Work to be completed:
Copy each line below as it stands, but skip any picture it contains.

Listed records: Begin

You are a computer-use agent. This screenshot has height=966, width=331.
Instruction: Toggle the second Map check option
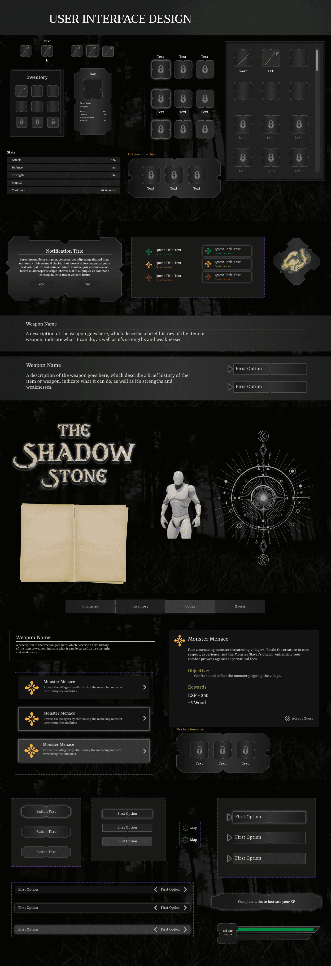[x=186, y=840]
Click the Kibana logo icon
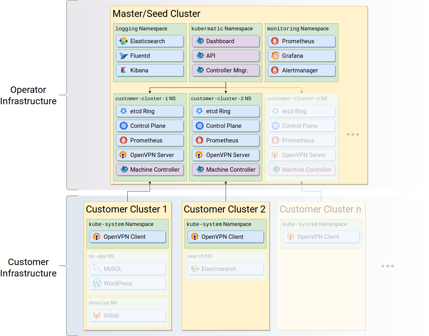The image size is (429, 336). 124,70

Listed records: End

Response to this exercise:
You are a computer-use agent. This screenshot has height=966, width=331.
Instruction: Toggle the second Map check option
[x=186, y=840]
Click the Kibana logo icon
The image size is (429, 336). 124,70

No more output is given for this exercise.